Harvard University’s guidelines for qualitative interview research add that you shouldn’t be afraid to ask embarrassing questions – “if you don’t ask, they won’t tell.” Bear in mind though that too much probing around sensitive topics may cause the interview participant to withdraw. The Harvard guidelines recommend leaving sensitive questions til the later stages of the interview when a rapport has been established.
More tips for conducting qualitative interviews
Observing a participant’s body language can give you important data about their thoughts and feelings. It can also help you decide when to broach a topic, and whether to use a follow-up question or return to the subject later in the interview.
Be conscious that the participant may regard you as the expert, not themselves. In order to make sure they express their opinions openly, use active listening skills like verbal encouragement and paraphrasing and clarifying their meaning to show how much you value what they are saying.
Remember that part of the goal is to leave the interview participant feeling good about volunteering their time and their thought process to your research. Aim to make them feel empowered, respected and heard.
Unstructured interviews can demand a lot of a researcher, both cognitively and emotionally. Be sure to leave time in between in-depth interviews when scheduling your data collection to make sure you maintain the quality of your data, as well as your own well-being.
Recording and transcribing interviews
Historically, recording qualitative research interviews and then transcribing the conversation manually would have represented a significant part of the cost and time involved in research projects that collect qualitative data.

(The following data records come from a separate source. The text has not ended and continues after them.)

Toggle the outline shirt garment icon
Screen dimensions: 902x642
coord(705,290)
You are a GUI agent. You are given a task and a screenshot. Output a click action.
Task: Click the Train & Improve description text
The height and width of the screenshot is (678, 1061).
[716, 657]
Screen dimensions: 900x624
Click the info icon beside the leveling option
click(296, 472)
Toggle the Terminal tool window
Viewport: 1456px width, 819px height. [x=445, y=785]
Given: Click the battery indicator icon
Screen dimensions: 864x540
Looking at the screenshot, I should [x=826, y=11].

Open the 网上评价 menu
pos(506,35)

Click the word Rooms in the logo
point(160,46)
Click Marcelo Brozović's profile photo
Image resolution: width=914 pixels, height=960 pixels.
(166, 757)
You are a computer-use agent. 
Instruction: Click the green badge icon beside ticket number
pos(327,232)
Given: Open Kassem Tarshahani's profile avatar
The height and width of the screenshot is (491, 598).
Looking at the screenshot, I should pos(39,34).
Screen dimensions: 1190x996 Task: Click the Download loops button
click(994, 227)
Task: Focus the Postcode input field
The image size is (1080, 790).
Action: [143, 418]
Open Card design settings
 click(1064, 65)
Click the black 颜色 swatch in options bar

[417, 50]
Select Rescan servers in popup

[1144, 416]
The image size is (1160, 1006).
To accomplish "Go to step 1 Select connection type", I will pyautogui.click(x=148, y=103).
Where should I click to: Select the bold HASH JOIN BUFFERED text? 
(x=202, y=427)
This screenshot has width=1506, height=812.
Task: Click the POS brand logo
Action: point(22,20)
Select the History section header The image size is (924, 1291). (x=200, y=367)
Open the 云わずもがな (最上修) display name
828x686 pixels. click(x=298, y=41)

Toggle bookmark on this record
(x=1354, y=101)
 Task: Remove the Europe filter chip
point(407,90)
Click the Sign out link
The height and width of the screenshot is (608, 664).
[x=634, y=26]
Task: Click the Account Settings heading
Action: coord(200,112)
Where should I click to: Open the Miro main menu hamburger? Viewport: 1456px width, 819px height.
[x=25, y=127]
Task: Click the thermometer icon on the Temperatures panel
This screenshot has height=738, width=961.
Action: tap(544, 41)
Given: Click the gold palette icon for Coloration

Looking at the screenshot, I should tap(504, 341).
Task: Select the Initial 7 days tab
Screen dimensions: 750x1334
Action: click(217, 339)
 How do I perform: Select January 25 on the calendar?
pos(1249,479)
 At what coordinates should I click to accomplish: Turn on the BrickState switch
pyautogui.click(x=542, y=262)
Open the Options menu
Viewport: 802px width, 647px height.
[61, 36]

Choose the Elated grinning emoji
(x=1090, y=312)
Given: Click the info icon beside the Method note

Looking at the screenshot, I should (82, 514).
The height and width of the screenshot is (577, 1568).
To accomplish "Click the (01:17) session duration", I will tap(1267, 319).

Fortunately, researchers now have access to digital recording tools, and even speech-to-text technology that can automatically transcribe interview data using AI and machine learning. This type of tool can also be used to capture qualitative data from qualitative research (focus groups,ect.) making this kind of social research or market research much less time consuming.
Qualitative interview data is unstructured, rich in content and difficult to analyse without the appropriate tools. Fortunately, machine learning and AI can once again make things faster and easier when you use qualitative methods like the research interview.
Text analysis tools and natural language processing software can ‘read’ your transcripts and voice data and identify patterns and trends across large volumes of text or speech. They can also perform khttps://www.qualtrics.com/experience-management/research/sentiment-analysis/
which assesses overall trends in opinion and provides an unbiased overall summary of how participants are feeling.
Another feature of text analysis tools is their ability to categorise information by topic, sorting it into groupings that help you organise your data according to the topic discussed.
All in all, interviews are a valuable technique for qualitative research in business, yielding rich and detailed unstructured data. Historically, they have only been limited by the human capacity to interpret and communicate results and conclusions, which demands considerable time and skill.
When you combine this data with AI tools that can interpret it quickly and automatically, it becomes easy to analyse and structure, dovetailing perfectly with your other business data. An additional benefit of natural language analysis tools is that they are free of subjective biases, and can replicate the same approach across as much data as you choose. By combining human research skills with machine analysis, qualitative research methods such as interviews are more valuable than ever to your business.